BP TO DRILL WILDCAT AT SITE OFF PHILIPPINES

April 23, 1990
BP Petroleum Development Ltd. plans a wildcat on a block off Palawan in the Philippines on a farmout from Crestone Energy Corp., Denver. Under the farmout agreement, BP received from Crestone 55% interest and operatorship of Geophysical Survey and Exploration Contract 54, a 5,822 sq mile block off western Palawan Island in the South China Sea. Crestone was awarded GSEC 54 last fall. Under the GSEC, Crestone received a 60% interest with remaining interests allocated to a combine of Philippine

BP Petroleum Development Ltd. plans a wildcat on a block off Palawan in the Philippines on a farmout from Crestone Energy Corp., Denver.

Under the farmout agreement, BP received from Crestone 55% interest and operatorship of Geophysical Survey and Exploration Contract 54, a 5,822 sq mile block off western Palawan Island in the South China Sea.

Crestone was awarded GSEC 54 last fall. Under the GSEC, Crestone received a 60% interest with remaining interests allocated to a combine of Philippine companies (OGJ, Oct. 16, 1989, p. 34).

DRILLING PLANS

Under the farmout agreement, BP will at its sole cost and risk acquire at least 200 line km of seismic data and drill a well on the Cliff Head reefal prospect in 2,156 ft of water by February 1991. BP agreed to try to accelerate the spud date, perhaps by yearend.
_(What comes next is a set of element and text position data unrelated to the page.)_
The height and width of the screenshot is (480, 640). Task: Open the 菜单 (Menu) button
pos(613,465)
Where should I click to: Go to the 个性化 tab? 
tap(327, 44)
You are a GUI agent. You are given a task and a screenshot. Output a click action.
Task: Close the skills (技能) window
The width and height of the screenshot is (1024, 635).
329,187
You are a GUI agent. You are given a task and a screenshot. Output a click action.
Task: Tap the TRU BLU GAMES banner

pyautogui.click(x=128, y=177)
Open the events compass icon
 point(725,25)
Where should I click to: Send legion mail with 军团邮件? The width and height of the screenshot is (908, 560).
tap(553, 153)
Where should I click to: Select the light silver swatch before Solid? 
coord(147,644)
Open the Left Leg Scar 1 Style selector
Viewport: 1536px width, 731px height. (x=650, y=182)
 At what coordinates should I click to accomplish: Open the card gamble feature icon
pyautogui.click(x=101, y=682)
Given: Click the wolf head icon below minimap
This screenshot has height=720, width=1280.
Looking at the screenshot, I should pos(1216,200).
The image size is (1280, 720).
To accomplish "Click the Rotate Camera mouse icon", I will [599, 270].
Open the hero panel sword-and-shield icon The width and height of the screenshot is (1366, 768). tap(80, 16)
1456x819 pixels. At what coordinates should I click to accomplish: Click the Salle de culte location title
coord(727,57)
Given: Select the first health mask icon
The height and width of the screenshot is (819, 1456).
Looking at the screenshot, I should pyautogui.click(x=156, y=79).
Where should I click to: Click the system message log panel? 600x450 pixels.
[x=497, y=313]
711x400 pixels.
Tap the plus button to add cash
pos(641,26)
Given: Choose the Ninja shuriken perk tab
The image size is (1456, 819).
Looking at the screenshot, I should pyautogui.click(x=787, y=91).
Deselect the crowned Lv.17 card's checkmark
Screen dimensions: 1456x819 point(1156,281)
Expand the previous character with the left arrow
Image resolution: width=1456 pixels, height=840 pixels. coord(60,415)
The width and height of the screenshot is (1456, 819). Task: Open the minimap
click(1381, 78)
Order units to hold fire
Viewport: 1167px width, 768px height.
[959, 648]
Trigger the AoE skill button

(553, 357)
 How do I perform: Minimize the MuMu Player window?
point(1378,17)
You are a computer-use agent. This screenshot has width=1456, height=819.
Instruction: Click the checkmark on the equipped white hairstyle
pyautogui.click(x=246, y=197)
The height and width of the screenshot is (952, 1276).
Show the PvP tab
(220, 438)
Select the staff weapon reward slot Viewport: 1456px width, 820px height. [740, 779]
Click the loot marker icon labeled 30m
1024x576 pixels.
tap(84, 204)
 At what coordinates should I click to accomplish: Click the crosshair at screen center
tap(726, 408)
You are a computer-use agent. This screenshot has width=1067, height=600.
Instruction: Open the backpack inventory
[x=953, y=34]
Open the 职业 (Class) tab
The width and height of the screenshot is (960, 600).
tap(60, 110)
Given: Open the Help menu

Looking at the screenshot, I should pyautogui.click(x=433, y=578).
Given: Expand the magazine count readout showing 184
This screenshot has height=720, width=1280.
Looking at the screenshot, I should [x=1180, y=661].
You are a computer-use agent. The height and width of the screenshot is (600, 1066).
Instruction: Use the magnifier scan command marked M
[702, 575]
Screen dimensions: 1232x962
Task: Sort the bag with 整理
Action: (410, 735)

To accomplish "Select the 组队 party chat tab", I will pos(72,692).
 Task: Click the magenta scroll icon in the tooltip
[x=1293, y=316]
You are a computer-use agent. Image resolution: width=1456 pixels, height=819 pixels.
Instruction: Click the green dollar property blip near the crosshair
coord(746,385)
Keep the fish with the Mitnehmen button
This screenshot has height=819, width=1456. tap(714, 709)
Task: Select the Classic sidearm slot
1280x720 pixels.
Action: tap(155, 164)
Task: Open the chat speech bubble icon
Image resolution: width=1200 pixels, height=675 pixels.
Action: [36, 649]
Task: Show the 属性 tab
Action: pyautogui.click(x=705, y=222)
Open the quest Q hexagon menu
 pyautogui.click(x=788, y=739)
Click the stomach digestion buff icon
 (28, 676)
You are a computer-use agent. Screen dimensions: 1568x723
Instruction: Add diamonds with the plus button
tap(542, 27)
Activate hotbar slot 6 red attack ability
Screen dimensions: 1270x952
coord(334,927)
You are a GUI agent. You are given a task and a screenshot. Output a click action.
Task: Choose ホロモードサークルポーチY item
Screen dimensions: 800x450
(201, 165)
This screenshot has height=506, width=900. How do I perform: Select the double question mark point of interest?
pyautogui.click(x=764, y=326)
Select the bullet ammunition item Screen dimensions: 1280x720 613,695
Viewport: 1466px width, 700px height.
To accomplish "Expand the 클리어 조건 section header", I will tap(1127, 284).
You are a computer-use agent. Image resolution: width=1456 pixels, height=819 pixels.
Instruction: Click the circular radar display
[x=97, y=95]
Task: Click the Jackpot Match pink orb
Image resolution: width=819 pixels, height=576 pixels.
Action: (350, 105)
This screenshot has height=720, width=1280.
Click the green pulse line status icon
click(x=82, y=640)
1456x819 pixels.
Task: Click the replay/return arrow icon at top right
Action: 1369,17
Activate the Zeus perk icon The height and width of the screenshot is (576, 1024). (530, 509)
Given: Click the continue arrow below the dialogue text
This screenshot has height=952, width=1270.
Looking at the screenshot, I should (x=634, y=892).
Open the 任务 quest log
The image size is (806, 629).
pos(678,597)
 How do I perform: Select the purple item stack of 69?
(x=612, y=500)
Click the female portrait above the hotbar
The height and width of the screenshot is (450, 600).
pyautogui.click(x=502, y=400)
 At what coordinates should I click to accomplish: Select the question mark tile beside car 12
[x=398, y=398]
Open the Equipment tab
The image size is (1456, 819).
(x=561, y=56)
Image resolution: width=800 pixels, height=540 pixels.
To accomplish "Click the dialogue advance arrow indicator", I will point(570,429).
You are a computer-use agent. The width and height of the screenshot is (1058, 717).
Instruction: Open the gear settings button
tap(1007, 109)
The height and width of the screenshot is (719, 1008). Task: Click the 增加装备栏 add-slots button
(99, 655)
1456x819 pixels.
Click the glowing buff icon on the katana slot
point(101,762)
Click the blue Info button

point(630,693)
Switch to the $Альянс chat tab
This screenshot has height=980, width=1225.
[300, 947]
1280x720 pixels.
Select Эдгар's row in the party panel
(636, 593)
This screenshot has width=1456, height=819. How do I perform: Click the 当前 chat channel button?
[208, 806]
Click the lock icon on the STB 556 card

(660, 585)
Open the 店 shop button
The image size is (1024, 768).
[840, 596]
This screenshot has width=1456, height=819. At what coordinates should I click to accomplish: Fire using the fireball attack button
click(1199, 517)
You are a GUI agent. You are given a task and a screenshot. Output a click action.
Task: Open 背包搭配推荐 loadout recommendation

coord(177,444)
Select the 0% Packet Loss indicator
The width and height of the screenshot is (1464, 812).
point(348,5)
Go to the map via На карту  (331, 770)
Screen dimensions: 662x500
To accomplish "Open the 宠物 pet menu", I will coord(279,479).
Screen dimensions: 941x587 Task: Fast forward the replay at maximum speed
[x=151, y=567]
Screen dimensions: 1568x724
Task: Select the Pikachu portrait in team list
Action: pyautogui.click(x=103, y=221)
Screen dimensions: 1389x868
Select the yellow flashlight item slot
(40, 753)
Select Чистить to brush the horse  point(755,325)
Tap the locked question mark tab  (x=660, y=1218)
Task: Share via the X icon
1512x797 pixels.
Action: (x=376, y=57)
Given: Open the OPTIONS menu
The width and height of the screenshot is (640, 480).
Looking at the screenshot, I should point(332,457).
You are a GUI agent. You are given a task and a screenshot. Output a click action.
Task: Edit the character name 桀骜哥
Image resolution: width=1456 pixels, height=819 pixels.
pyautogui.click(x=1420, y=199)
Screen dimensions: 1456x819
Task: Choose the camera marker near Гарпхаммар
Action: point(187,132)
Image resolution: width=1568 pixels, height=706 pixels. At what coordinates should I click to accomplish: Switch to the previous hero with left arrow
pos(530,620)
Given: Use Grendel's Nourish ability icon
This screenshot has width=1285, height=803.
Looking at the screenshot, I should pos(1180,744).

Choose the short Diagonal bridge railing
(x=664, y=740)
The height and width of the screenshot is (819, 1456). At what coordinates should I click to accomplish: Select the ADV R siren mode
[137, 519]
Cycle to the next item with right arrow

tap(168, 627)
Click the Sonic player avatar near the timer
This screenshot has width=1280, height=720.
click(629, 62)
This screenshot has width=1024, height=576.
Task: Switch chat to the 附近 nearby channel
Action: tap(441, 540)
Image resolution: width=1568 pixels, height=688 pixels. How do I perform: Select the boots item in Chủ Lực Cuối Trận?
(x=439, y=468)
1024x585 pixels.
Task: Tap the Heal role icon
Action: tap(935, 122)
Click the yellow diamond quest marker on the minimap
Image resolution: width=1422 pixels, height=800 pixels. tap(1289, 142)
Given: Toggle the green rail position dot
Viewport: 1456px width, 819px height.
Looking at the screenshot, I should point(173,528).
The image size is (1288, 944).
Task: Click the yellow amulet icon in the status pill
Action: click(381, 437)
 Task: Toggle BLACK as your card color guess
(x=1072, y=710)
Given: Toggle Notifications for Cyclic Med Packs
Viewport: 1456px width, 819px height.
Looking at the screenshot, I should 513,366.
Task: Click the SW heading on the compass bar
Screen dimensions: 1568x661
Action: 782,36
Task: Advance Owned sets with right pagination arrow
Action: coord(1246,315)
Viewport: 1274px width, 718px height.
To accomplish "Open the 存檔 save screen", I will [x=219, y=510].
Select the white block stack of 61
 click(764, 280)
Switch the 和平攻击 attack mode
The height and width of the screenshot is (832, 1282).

BP plans to drill the well to about 11,155 ft or about 820 ft below the base of the Nido platform carbonate sequence, which is the commercial pay in Northwest Palawan.

Crestone estimates the structure's prospective resource at 450 million bbl of oil equivalent. BP has the option to drill and test a second exploratory well.

BP, currently negotiating with various seismic contractors based in Singapore, will conduct seismic surveys in June and July.

PROSPECTIVE AREA

Crestone, a privately held company, noted the Southwest Palawan area was explored by a number of companies in the 1970s and early 1980s and has a database of about 25,000 line km of seismic data profiles and 21 well control points.

Recent geological and geophysical studies show many of those wells were drilled with only reconnaissance seismic control, Crestone said. Further, several of the wells had significant oil and/or gas shows, it said.

GSEC 54, almost 300 miles long and 30 miles wide, extends to the Malaysian border of Sabah from the Northwest Palawan shelf, where Alcorn International Inc., Houston, is developing the Philippines' only commercial oil production (OGJ, July 10, 1989, p. 24).

Alcorn recently pushed production at North Matinloc field to 7,000 b/d.

GAS PRONE?

The Philippines Office of Energy Affairs (OEA) rates the Southwest Palawan shelf as having fair to good potential for gas.

The most recent discovery off Palawan was Occidental Petroleum Corp.'s 1 Camago gas/condensate strike off Northwest Palawan, where gauges were as much as 21 MMcfd of gas and 730 b/d of condensate (OGJ, Oct. 23, 1989, Newsletter). Oxy suspended the discovery in 2,416 ft of water in condition to be reentered but declared it a noncommercial gas well.

John A. Carver, Occidental International vice-president for Eastern Hemisphere exploration, estimated Camago's potential resource at 5-10 tcf of gas and more than 200 million bbl of condensate at a private industry breakfast for Philippines President Corazon Aquino in Dallas last Nov. 11, according to industry officials who attended the breakfast. Since then, however, Oxy has not disclosed further details about the Camago discovery.

There is essentially no natural gas infrastructure in the Philippines. However, the Philippine press has reported Oxy is leading negotiations with OEA, the World Bank, and Petroleum Association of the Philippines to propose and develop a national policy for transporting and marketing gas.